Saturday, December 2, 2006

Owen Fitzgerald











Owen was the first really good artist I met when I started working at Hanna Barbera in 1978. He'd just sit at his desk with a 4b pencil in one hand and a cigarette in the other, drawing these quick flowing lines which became great, expressive drawings of Scooby Doo, or Jabberjaws. Owen's first job in the animation business was inbetweener on "Snow White". He did layouts for Chuck Jones at Warner Bros in the '40s. After the war, he did a lot of comics for DC; "Bob Hope" and "Fox & Crow" and lots of others that I haven't seen. Bill Hanna loved Owen's drawings, though Owen later told me he never "got" the HB style like the Flintstones or Yogi Bear. The "flat" design-ey style was not something he understood - He drew "classic" cartoons and he drew them well.
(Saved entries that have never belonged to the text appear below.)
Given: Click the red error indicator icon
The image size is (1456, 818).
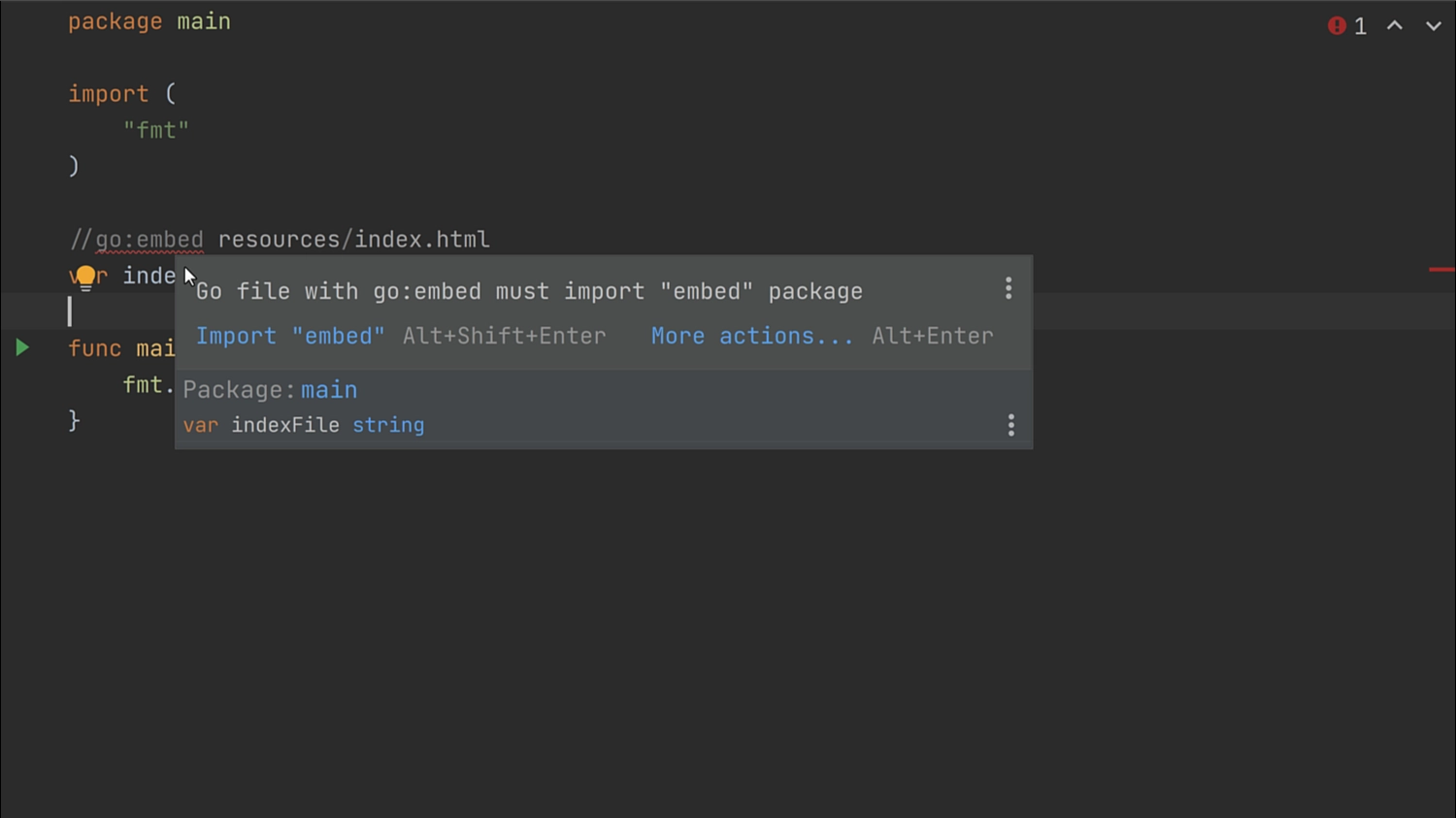Looking at the screenshot, I should 1337,26.
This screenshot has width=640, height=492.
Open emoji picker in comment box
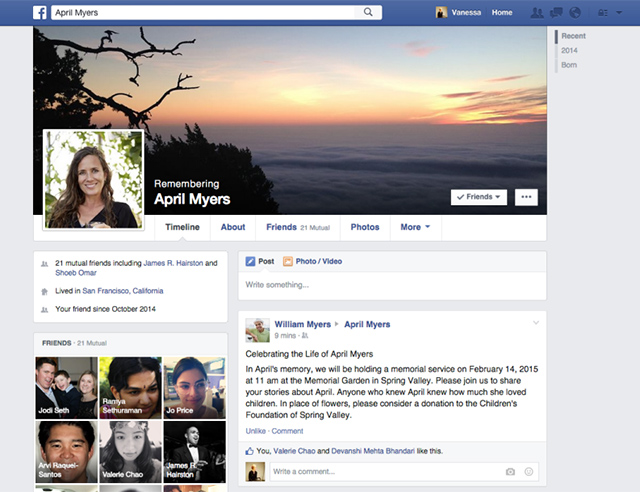529,471
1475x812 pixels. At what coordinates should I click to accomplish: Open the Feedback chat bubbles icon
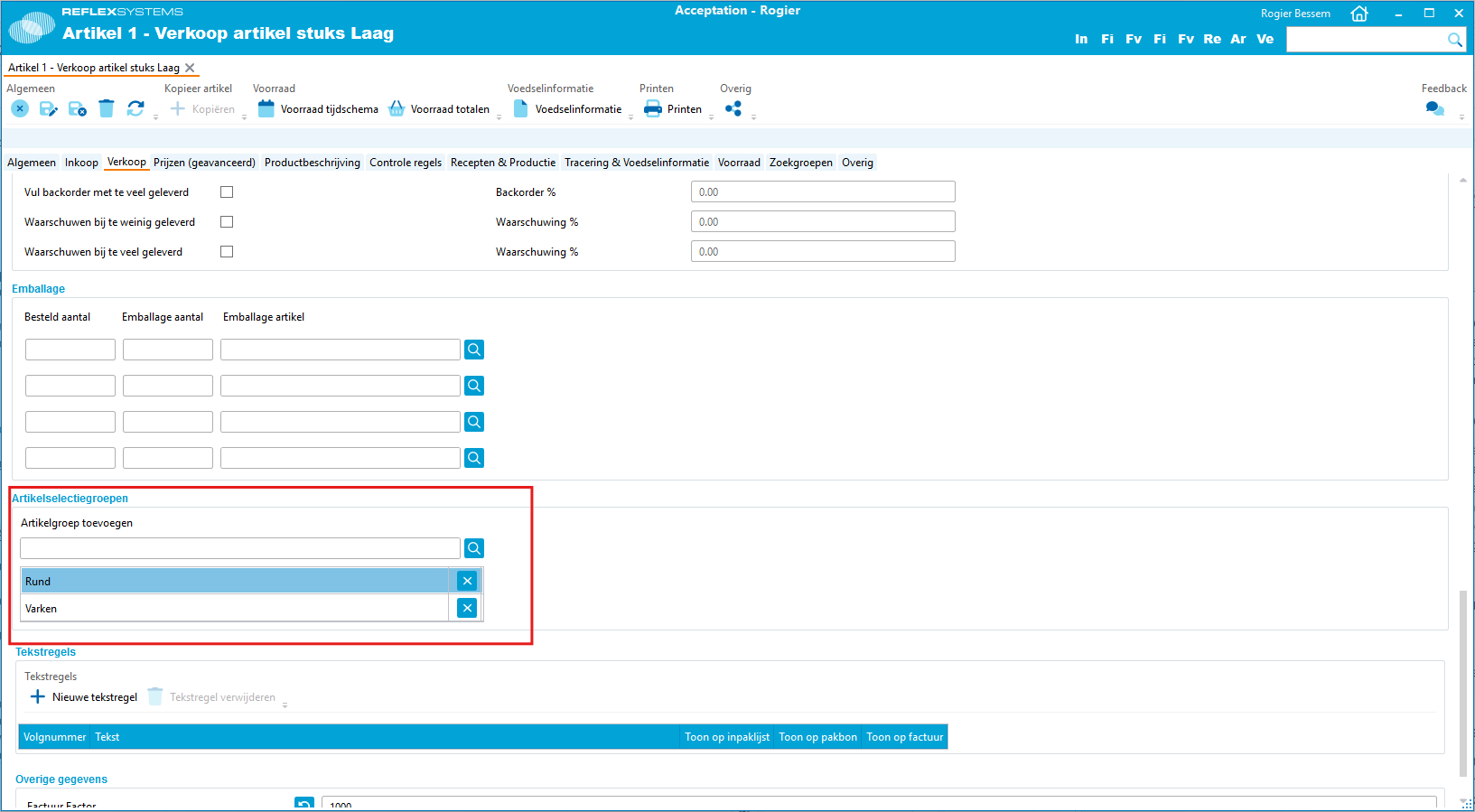[x=1434, y=108]
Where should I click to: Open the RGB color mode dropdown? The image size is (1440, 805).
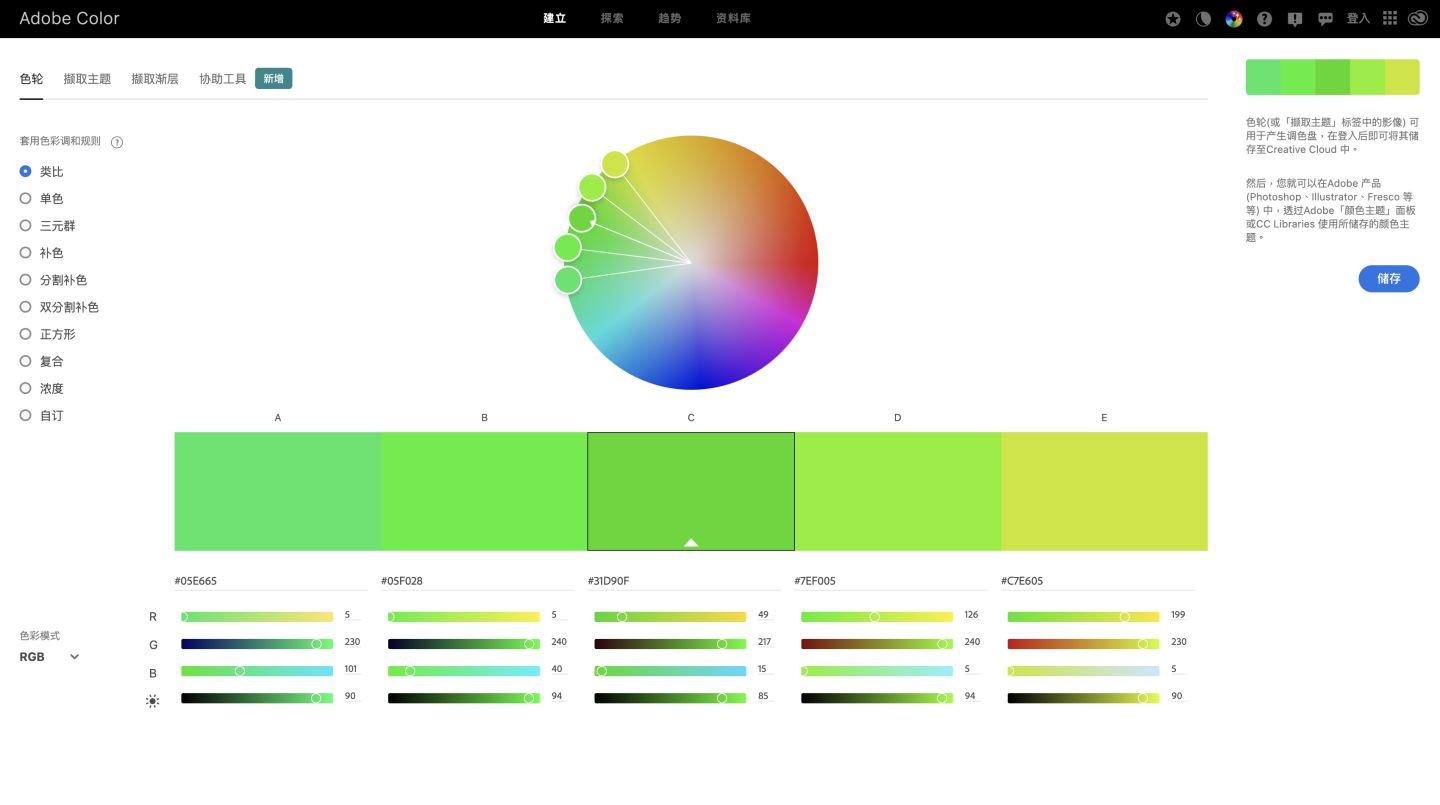coord(47,657)
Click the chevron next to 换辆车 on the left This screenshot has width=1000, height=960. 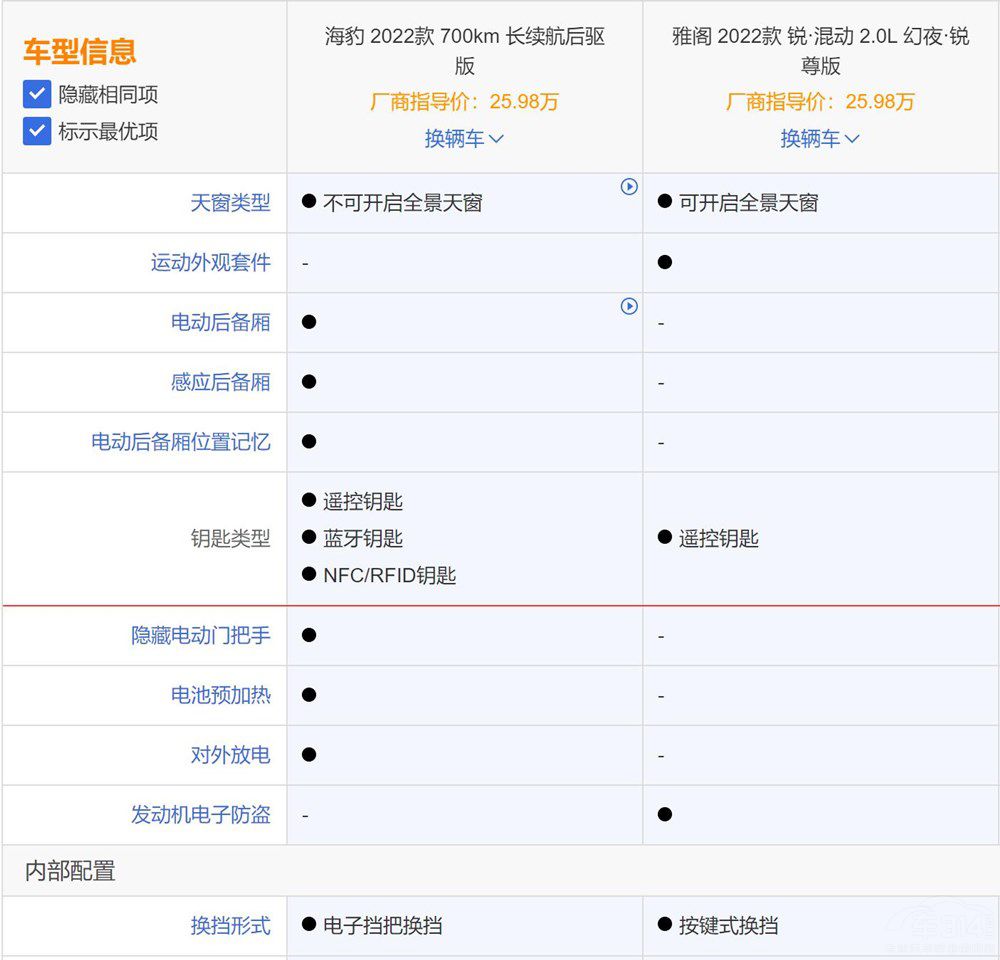(497, 139)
As an animator in the early '80s I would always be happy to get a scene laid out by Owen, because the drawings were so loose and expressive - it was much nicer to work from a loose drawing, where you could see the lines of action etc., rather than a tight, cleaned up drawing. (I wish I would have saved some of those drawings, but I took it for granted, and it was "only Scooby Doo!) Years later I was lucky to have Owen working for me at Warner Animation on the first season of "Tiny Toons". I hope you enjoy looking at these drawings by a "really good artist".